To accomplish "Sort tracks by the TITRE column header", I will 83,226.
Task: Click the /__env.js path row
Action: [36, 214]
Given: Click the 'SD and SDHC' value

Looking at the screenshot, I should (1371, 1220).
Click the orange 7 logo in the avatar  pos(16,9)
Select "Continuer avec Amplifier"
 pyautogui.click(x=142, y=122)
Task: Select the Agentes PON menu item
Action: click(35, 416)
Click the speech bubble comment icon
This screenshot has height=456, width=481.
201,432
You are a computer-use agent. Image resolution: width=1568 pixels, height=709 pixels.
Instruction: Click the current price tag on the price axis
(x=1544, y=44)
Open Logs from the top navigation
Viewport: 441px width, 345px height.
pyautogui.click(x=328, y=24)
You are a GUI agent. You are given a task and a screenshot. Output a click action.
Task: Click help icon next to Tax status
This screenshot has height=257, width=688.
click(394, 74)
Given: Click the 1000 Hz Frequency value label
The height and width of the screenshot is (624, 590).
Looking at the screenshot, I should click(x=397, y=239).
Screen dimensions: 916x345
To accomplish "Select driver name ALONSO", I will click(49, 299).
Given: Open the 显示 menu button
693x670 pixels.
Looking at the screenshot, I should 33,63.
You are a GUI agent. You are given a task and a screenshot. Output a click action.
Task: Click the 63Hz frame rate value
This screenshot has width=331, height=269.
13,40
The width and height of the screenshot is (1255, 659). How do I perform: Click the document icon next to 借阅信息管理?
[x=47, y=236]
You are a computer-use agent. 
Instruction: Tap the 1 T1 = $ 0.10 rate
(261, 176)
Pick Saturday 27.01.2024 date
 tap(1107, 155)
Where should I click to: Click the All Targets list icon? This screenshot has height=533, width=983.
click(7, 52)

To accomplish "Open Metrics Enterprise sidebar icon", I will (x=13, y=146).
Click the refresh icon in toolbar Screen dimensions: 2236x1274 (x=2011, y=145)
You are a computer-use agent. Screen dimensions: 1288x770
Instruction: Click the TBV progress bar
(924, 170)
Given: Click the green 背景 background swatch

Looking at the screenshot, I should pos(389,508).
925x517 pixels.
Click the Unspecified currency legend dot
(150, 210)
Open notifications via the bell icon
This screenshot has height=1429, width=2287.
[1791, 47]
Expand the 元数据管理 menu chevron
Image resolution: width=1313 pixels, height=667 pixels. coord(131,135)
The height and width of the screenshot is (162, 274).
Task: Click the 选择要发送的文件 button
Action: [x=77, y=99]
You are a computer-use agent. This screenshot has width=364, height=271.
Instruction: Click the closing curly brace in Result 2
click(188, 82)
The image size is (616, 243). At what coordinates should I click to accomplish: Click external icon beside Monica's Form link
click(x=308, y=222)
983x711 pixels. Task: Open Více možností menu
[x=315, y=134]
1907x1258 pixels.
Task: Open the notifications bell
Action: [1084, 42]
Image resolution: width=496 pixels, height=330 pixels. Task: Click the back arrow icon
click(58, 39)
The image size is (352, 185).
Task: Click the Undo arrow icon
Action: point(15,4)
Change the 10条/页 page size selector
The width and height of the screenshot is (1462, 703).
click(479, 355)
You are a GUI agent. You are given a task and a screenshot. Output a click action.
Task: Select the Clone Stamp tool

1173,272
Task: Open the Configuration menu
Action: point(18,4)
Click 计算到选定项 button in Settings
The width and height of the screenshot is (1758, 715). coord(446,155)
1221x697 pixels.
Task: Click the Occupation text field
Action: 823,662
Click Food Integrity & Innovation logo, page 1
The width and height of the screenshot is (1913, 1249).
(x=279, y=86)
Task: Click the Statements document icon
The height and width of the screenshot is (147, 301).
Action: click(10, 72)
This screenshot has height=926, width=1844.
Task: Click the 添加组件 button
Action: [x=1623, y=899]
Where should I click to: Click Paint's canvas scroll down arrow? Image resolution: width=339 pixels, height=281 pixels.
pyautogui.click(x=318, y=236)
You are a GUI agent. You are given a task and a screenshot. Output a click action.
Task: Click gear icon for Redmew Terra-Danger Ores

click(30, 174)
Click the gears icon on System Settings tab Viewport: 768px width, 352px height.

## Exercise instructions:
Convert the data above into a JSON list of strings, with one string per line and blank lines omitted.

## Result of this exercise:
[
  "To accomplish \"Sort tracks by the TITRE column header\", I will 83,226.",
  "Task: Click the /__env.js path row",
  "Action: [36, 214]",
  "Given: Click the 'SD and SDHC' value",
  "Looking at the screenshot, I should (1371, 1220).",
  "Click the orange 7 logo in the avatar  pos(16,9)",
  "Select \"Continuer avec Amplifier\"",
  " pyautogui.click(x=142, y=122)",
  "Task: Select the Agentes PON menu item",
  "Action: click(35, 416)",
  "Click the speech bubble comment icon",
  "This screenshot has height=456, width=481.",
  "201,432",
  "You are a computer-use agent. Image resolution: width=1568 pixels, height=709 pixels.",
  "Instruction: Click the current price tag on the price axis",
  "(x=1544, y=44)",
  "Open Logs from the top navigation",
  "Viewport: 441px width, 345px height.",
  "pyautogui.click(x=328, y=24)",
  "You are a GUI agent. You are given a task and a screenshot. Output a click action.",
  "Task: Click help icon next to Tax status",
  "This screenshot has height=257, width=688.",
  "click(394, 74)",
  "Given: Click the 1000 Hz Frequency value label",
  "The height and width of the screenshot is (624, 590).",
  "Looking at the screenshot, I should click(x=397, y=239).",
  "Screen dimensions: 916x345",
  "To accomplish \"Select driver name ALONSO\", I will click(49, 299).",
  "Given: Open the 显示 menu button",
  "693x670 pixels.",
  "Looking at the screenshot, I should 33,63.",
  "You are a GUI agent. You are given a task and a screenshot. Output a click action.",
  "Task: Click the 63Hz frame rate value",
  "This screenshot has width=331, height=269.",
  "13,40",
  "The width and height of the screenshot is (1255, 659). How do I perform: Click the document icon next to 借阅信息管理?",
  "[x=47, y=236]",
  "You are a computer-use agent. ",
  "Instruction: Tap the 1 T1 = $ 0.10 rate",
  "(261, 176)",
  "Pick Saturday 27.01.2024 date",
  " tap(1107, 155)",
  "Where should I click to: Click the All Targets list icon? This screenshot has height=533, width=983.",
  "click(7, 52)",
  "To accomplish \"Open Metrics Enterprise sidebar icon\", I will (x=13, y=146).",
  "Click the refresh icon in toolbar Screen dimensions: 2236x1274 (x=2011, y=145)",
  "You are a computer-use agent. Screen dimensions: 1288x770",
  "Instruction: Click the TBV progress bar",
  "(924, 170)",
  "Given: Click the green 背景 background swatch",
  "Looking at the screenshot, I should pos(389,508).",
  "925x517 pixels.",
  "Click the Unspecified currency legend dot",
  "(150, 210)",
  "Open notifications via the bell icon",
  "This screenshot has height=1429, width=2287.",
  "[1791, 47]",
  "Expand the 元数据管理 menu chevron",
  "Image resolution: width=1313 pixels, height=667 pixels. coord(131,135)",
  "The height and width of the screenshot is (162, 274).",
  "Task: Click the 选择要发送的文件 button",
  "Action: [x=77, y=99]",
  "You are a computer-use agent. This screenshot has width=364, height=271.",
  "Instruction: Click the closing curly brace in Result 2",
  "click(188, 82)",
  "The image size is (616, 243). At what coordinates should I click to accomplish: Click external icon beside Monica's Form link",
  "click(x=308, y=222)",
  "983x711 pixels. Task: Open Více možností menu",
  "[x=315, y=134]",
  "1907x1258 pixels.",
  "Task: Open the notifications bell",
  "Action: [1084, 42]",
  "Image resolution: width=496 pixels, height=330 pixels. Task: Click the back arrow icon",
  "click(58, 39)",
  "The image size is (352, 185).",
  "Task: Click the Undo arrow icon",
  "Action: point(15,4)",
  "Change the 10条/页 page size selector",
  "The width and height of the screenshot is (1462, 703).",
  "click(479, 355)",
  "You are a GUI agent. You are given a task and a screenshot. Output a click action.",
  "Task: Select the Clone Stamp tool",
  "1173,272",
  "Task: Open the Configuration menu",
  "Action: point(18,4)",
  "Click 计算到选定项 button in Settings",
  "The width and height of the screenshot is (1758, 715). coord(446,155)",
  "1221x697 pixels.",
  "Task: Click the Occupation text field",
  "Action: 823,662",
  "Click Food Integrity & Innovation logo, page 1",
  "The width and height of the screenshot is (1913, 1249).",
  "(x=279, y=86)",
  "Task: Click the Statements document icon",
  "The height and width of the screenshot is (147, 301).",
  "Action: click(10, 72)",
  "This screenshot has height=926, width=1844.",
  "Task: Click the 添加组件 button",
  "Action: [x=1623, y=899]",
  "Where should I click to: Click Paint's canvas scroll down arrow? Image resolution: width=339 pixels, height=281 pixels.",
  "pyautogui.click(x=318, y=236)",
  "You are a GUI agent. You are given a task and a screenshot. Output a click action.",
  "Task: Click gear icon for Redmew Terra-Danger Ores",
  "click(30, 174)",
  "Click the gears icon on System Settings tab Viewport: 768px width, 352px height."
]